## Tuesday, August 2, 2016

### Bayes 21: mutual exclusivity and independence revisited

I've been thinking about the use of AdaBoost on the multi-class problems, and I've accidentally realized what is going on when I've used the combination of the mutually exclusive and of independent computation of hypotheses, as described in the part 10.

Basically, the question boils down to the following: if the mutually exclusive computation shows that multiple hypotheses have risen to the top in about equal proportions (and consequently every one of them getting the probability below 0.5), how could it happen that in the independent computation each one of them would be above 0.5? If the training data had each case resulting in only one true hypothesis, the probabilities computed both ways would be exactly the same, in the independent version the probability of ~H being exactly equal to the sum of probabilities of the other hypotheses.

The answer lies in the training cases where multiple hypotheses were true. If we use the weight-based approach, it becomes easy to see that if a new case matches such a training case, it would bring all the hypotheses in this case to the top simultaneously. So the independent approach simply emphasizes the handling of these training cases. Equivalently, such training cases can be labeled with pseudo-hypotheses, and then the weight of these pseudo-hypotheses be added to the "pure" hypotheses.
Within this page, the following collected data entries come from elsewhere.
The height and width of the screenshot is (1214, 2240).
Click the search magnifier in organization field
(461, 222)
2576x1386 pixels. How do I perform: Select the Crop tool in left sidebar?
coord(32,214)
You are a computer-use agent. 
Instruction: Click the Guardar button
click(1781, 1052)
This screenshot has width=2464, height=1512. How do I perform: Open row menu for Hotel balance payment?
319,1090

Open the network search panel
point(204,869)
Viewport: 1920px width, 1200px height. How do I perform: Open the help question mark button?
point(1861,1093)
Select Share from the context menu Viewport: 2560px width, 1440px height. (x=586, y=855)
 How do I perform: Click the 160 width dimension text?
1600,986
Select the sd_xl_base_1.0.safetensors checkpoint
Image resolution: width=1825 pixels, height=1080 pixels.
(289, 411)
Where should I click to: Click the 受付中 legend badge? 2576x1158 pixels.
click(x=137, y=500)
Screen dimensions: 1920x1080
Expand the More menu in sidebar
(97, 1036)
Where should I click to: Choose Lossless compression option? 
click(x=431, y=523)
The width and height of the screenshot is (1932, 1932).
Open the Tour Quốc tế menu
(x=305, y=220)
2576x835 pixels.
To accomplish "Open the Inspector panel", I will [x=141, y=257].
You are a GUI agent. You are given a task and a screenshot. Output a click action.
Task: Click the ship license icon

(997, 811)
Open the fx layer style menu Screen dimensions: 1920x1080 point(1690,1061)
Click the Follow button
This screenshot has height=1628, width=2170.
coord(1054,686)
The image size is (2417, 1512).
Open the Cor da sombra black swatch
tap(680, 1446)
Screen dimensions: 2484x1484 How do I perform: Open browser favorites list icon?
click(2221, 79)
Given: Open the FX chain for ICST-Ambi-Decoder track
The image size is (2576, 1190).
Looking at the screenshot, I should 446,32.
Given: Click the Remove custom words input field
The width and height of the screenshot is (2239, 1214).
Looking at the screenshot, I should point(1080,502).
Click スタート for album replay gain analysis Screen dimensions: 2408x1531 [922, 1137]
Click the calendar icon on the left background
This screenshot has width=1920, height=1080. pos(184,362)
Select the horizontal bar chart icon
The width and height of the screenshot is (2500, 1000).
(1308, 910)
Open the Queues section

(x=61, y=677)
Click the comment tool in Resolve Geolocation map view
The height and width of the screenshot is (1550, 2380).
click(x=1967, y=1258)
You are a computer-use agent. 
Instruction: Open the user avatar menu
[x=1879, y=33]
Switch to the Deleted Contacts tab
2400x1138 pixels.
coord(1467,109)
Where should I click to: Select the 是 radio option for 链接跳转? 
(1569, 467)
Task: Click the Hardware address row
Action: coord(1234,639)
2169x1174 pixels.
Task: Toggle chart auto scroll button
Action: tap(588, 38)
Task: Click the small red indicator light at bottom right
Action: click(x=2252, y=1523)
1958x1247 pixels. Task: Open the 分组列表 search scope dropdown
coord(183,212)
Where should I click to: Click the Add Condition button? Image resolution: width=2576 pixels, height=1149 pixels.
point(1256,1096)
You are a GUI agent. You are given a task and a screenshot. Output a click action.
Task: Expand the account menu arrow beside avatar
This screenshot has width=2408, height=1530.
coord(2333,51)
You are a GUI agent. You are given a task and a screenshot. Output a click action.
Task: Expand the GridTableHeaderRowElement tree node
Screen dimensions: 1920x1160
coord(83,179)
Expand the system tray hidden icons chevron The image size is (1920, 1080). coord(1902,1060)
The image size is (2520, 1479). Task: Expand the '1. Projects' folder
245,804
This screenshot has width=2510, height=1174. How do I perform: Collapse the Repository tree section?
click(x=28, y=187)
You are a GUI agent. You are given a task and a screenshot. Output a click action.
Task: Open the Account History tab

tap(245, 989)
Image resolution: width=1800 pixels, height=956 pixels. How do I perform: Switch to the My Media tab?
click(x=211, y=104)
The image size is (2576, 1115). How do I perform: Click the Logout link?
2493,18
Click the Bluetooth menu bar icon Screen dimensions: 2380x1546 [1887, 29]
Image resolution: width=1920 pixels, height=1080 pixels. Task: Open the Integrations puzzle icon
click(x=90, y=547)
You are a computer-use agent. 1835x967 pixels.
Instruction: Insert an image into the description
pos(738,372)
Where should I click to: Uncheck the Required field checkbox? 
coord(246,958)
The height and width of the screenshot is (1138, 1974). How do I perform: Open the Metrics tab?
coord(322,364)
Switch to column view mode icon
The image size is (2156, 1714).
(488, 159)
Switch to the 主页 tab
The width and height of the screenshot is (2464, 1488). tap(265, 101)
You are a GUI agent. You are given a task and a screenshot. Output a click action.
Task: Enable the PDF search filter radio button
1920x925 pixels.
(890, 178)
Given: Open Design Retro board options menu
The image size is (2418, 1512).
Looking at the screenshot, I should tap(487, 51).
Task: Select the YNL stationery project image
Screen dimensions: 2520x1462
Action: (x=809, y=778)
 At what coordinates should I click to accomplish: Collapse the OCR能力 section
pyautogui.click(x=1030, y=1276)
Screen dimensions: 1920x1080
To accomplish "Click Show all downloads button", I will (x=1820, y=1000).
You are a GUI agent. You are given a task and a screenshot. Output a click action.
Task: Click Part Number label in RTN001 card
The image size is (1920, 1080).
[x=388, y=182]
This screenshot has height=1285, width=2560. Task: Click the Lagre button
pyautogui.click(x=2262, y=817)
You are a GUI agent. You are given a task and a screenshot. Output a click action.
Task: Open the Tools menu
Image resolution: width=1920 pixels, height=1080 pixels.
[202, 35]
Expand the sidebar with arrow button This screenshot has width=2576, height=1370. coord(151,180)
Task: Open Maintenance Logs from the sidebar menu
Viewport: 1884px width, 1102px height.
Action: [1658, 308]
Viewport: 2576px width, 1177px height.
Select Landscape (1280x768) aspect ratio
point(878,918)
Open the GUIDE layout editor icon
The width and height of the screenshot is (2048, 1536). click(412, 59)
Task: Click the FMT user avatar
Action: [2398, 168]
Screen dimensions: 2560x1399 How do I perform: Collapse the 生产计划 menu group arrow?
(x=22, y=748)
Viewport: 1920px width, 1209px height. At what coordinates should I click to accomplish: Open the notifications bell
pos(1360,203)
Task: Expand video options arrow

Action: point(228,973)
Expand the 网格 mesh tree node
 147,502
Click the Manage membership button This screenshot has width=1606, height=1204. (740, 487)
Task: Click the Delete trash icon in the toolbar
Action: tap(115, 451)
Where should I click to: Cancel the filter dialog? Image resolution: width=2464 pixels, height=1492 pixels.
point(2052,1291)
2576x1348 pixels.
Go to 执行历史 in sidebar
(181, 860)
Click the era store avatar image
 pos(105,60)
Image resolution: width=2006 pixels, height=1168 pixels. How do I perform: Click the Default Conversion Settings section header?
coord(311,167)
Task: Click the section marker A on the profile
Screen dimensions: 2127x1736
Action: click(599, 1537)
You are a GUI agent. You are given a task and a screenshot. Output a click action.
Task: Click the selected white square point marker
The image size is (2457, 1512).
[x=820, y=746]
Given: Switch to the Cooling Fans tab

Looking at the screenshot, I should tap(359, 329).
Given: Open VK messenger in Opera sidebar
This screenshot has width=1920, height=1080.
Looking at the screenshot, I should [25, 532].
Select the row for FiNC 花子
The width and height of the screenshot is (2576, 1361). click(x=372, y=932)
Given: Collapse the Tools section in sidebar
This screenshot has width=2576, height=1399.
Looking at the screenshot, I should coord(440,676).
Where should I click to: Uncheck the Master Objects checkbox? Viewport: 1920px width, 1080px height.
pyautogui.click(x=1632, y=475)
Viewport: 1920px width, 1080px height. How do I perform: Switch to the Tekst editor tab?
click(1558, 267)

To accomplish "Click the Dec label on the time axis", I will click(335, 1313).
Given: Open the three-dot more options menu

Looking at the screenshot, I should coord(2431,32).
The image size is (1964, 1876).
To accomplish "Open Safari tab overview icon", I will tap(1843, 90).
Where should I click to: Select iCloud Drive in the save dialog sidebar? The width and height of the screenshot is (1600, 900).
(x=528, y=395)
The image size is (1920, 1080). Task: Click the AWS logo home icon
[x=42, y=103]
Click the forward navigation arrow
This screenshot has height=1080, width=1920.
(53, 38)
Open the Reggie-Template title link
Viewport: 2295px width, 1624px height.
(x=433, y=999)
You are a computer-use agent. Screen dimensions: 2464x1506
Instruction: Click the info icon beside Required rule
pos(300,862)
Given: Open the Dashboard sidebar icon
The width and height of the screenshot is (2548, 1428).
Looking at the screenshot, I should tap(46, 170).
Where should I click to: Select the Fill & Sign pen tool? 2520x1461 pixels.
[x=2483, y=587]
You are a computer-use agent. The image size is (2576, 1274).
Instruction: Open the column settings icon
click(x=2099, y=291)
For example, let's consider re-labeling of the example from the part 10:

# tab09_01.txt and tab10_01.txt
evA evB evC
1 * hyp1,hyp2 1 1 0
1 * hyp2,hyp3 0 1 1
1 * hyp1,hyp3 1 0 1

Let's relabel it as:

evA evB evC
1 * hyp12 1 1 0
1 * hyp23 0 1 1
1 * hyp13 1 0 1

Then the probabilities of the original hypotheses can then be postprocessed as:

P(hyp1) = P(hyp12)+P(hyp13)
P(hyp2) = P(hyp12)+P(hyp23)
P(hyp3) = P(hyp23)+P(hyp13)

And this would give the same result as the independent computations for every hypothesis.

So this approach works well for when the combined set of symptoms for multiple hypotheses had been seen in training, and not much good for the combinations that haven't been seen in the training. The combined use of the independent and mutually-exclusive combinations with a low acceptance threshold for the independent computations tempers this effect only slightly.